**EXERCISE INSTRUCTIONS**:
Produce a verbatim copy of the entries listed below.

**THE DATA**:
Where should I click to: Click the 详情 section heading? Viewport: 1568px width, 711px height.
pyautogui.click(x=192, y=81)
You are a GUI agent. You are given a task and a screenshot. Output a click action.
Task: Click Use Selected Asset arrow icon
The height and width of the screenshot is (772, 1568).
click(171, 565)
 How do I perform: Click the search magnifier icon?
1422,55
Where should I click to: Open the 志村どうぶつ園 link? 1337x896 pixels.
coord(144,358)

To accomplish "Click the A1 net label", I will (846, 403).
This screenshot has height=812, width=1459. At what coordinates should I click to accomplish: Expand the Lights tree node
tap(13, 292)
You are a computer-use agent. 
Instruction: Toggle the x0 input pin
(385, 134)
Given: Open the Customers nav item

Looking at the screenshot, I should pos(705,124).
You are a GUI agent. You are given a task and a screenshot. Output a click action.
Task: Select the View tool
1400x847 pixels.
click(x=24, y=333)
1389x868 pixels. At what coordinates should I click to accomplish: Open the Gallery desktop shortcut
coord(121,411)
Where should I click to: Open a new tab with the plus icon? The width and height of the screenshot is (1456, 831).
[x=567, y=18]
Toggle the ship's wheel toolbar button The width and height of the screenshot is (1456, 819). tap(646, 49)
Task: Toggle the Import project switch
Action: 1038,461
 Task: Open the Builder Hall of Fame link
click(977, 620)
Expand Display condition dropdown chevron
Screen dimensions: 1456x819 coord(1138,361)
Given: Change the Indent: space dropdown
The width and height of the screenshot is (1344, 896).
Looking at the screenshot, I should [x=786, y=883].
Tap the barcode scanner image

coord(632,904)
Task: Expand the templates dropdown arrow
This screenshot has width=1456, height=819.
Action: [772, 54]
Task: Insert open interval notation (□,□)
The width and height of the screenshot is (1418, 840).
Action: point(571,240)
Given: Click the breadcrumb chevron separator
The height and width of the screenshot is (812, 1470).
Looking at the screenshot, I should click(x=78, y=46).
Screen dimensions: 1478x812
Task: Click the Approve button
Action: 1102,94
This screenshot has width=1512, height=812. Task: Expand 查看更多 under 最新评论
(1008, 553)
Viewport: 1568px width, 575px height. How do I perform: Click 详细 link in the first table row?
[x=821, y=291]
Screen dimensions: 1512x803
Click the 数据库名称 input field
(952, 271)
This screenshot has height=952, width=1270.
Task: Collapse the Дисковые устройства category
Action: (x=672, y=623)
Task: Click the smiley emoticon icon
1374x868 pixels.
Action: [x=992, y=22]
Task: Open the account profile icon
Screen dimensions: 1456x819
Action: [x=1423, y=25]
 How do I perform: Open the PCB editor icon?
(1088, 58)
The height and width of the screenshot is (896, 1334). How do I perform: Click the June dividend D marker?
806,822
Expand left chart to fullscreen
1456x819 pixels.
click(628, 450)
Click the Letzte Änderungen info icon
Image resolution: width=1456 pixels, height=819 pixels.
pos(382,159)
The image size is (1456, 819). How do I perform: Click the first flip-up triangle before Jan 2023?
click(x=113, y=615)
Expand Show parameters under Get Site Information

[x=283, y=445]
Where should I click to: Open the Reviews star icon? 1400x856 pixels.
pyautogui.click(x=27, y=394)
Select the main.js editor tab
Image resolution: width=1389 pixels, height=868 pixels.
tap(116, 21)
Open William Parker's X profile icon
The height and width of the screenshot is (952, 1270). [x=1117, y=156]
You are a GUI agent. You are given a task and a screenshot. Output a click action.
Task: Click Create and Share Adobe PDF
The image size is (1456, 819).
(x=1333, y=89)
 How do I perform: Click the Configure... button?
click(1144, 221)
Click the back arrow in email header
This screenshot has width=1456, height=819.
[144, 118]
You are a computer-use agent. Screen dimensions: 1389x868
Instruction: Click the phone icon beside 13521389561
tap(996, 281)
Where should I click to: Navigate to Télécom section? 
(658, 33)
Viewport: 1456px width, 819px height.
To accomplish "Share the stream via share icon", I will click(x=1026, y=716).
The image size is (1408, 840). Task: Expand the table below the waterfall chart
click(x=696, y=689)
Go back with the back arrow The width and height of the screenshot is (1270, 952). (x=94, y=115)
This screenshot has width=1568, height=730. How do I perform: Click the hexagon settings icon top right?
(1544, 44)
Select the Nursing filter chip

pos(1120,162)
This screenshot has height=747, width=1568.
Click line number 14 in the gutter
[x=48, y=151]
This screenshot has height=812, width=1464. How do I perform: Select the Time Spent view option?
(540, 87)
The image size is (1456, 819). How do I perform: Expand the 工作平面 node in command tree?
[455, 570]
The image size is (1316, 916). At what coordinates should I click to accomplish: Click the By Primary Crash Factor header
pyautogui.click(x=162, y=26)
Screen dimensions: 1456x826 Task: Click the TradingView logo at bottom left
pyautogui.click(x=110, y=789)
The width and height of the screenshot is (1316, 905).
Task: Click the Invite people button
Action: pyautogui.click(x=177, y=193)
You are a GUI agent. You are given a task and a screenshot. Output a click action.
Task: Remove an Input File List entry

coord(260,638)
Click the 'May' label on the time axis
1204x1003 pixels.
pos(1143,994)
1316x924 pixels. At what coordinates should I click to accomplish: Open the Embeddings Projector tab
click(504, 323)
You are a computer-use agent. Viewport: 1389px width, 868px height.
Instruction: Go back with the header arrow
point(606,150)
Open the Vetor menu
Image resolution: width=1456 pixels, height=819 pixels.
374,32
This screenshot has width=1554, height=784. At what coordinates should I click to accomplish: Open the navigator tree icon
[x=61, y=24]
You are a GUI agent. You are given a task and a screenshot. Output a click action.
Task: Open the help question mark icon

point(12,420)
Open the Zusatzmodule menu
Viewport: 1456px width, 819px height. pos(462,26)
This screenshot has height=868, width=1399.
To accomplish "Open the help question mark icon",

**COMPLETED TASK**:
Where should I click to: Click the 详情 section heading? Viewport: 1568px width, 711px height.
pyautogui.click(x=192, y=81)
You are a GUI agent. You are given a task and a screenshot. Output a click action.
Task: Click Use Selected Asset arrow icon
The height and width of the screenshot is (772, 1568).
click(171, 565)
 How do I perform: Click the search magnifier icon?
1422,55
Where should I click to: Open the 志村どうぶつ園 link? 1337x896 pixels.
coord(144,358)

To accomplish "Click the A1 net label", I will (846, 403).
This screenshot has height=812, width=1459. At what coordinates should I click to accomplish: Expand the Lights tree node
tap(13, 292)
You are a computer-use agent. 
Instruction: Toggle the x0 input pin
(385, 134)
Given: Open the Customers nav item

Looking at the screenshot, I should pos(705,124).
You are a GUI agent. You are given a task and a screenshot. Output a click action.
Task: Select the View tool
1400x847 pixels.
click(x=24, y=333)
1389x868 pixels. At what coordinates should I click to accomplish: Open the Gallery desktop shortcut
coord(121,411)
Where should I click to: Open a new tab with the plus icon? The width and height of the screenshot is (1456, 831).
[x=567, y=18]
Toggle the ship's wheel toolbar button The width and height of the screenshot is (1456, 819). tap(646, 49)
Task: Toggle the Import project switch
Action: 1038,461
 Task: Open the Builder Hall of Fame link
click(977, 620)
Expand Display condition dropdown chevron
Screen dimensions: 1456x819 coord(1138,361)
Given: Change the Indent: space dropdown
The width and height of the screenshot is (1344, 896).
Looking at the screenshot, I should [x=786, y=883].
Tap the barcode scanner image

coord(632,904)
Task: Expand the templates dropdown arrow
This screenshot has width=1456, height=819.
Action: [772, 54]
Task: Insert open interval notation (□,□)
The width and height of the screenshot is (1418, 840).
Action: point(571,240)
Given: Click the breadcrumb chevron separator
The height and width of the screenshot is (812, 1470).
Looking at the screenshot, I should click(x=78, y=46).
Screen dimensions: 1478x812
Task: Click the Approve button
Action: 1102,94
This screenshot has width=1512, height=812. Task: Expand 查看更多 under 最新评论
(1008, 553)
Viewport: 1568px width, 575px height. How do I perform: Click 详细 link in the first table row?
[x=821, y=291]
Screen dimensions: 1512x803
Click the 数据库名称 input field
(952, 271)
This screenshot has height=952, width=1270.
Task: Collapse the Дисковые устройства category
Action: (x=672, y=623)
Task: Click the smiley emoticon icon
1374x868 pixels.
Action: [x=992, y=22]
Task: Open the account profile icon
Screen dimensions: 1456x819
Action: [x=1423, y=25]
 How do I perform: Open the PCB editor icon?
(1088, 58)
The height and width of the screenshot is (896, 1334). How do I perform: Click the June dividend D marker?
806,822
Expand left chart to fullscreen
1456x819 pixels.
click(628, 450)
Click the Letzte Änderungen info icon
Image resolution: width=1456 pixels, height=819 pixels.
pos(382,159)
The image size is (1456, 819). How do I perform: Click the first flip-up triangle before Jan 2023?
click(x=113, y=615)
Expand Show parameters under Get Site Information

[x=283, y=445]
Where should I click to: Open the Reviews star icon? 1400x856 pixels.
pyautogui.click(x=27, y=394)
Select the main.js editor tab
Image resolution: width=1389 pixels, height=868 pixels.
tap(116, 21)
Open William Parker's X profile icon
The height and width of the screenshot is (952, 1270). [x=1117, y=156]
You are a GUI agent. You are given a task and a screenshot. Output a click action.
Task: Click Create and Share Adobe PDF
The image size is (1456, 819).
(x=1333, y=89)
 How do I perform: Click the Configure... button?
click(1144, 221)
Click the back arrow in email header
This screenshot has width=1456, height=819.
[144, 118]
You are a computer-use agent. Screen dimensions: 1389x868
Instruction: Click the phone icon beside 13521389561
tap(996, 281)
Where should I click to: Navigate to Télécom section? 
(658, 33)
Viewport: 1456px width, 819px height.
To accomplish "Share the stream via share icon", I will click(x=1026, y=716).
The image size is (1408, 840). Task: Expand the table below the waterfall chart
click(x=696, y=689)
Go back with the back arrow The width and height of the screenshot is (1270, 952). (x=94, y=115)
This screenshot has width=1568, height=730. How do I perform: Click the hexagon settings icon top right?
(1544, 44)
Select the Nursing filter chip

pos(1120,162)
This screenshot has height=747, width=1568.
Click line number 14 in the gutter
[x=48, y=151]
This screenshot has height=812, width=1464. How do I perform: Select the Time Spent view option?
(540, 87)
The image size is (1456, 819). How do I perform: Expand the 工作平面 node in command tree?
[455, 570]
The image size is (1316, 916). At what coordinates should I click to accomplish: Click the By Primary Crash Factor header
pyautogui.click(x=162, y=26)
Screen dimensions: 1456x826 Task: Click the TradingView logo at bottom left
pyautogui.click(x=110, y=789)
The width and height of the screenshot is (1316, 905).
Task: Click the Invite people button
Action: pyautogui.click(x=177, y=193)
You are a GUI agent. You are given a task and a screenshot. Output a click action.
Task: Remove an Input File List entry

coord(260,638)
Click the 'May' label on the time axis
1204x1003 pixels.
pos(1143,994)
1316x924 pixels. At what coordinates should I click to accomplish: Open the Embeddings Projector tab
click(504, 323)
You are a computer-use agent. Viewport: 1389px width, 868px height.
Instruction: Go back with the header arrow
point(606,150)
Open the Vetor menu
Image resolution: width=1456 pixels, height=819 pixels.
374,32
This screenshot has width=1554, height=784. At what coordinates should I click to accomplish: Open the navigator tree icon
[x=61, y=24]
You are a GUI agent. You are given a task and a screenshot. Output a click action.
Task: Open the help question mark icon

point(12,420)
Open the Zusatzmodule menu
Viewport: 1456px width, 819px height. pos(462,26)
This screenshot has height=868, width=1399.
To accomplish "Open the help question mark icon",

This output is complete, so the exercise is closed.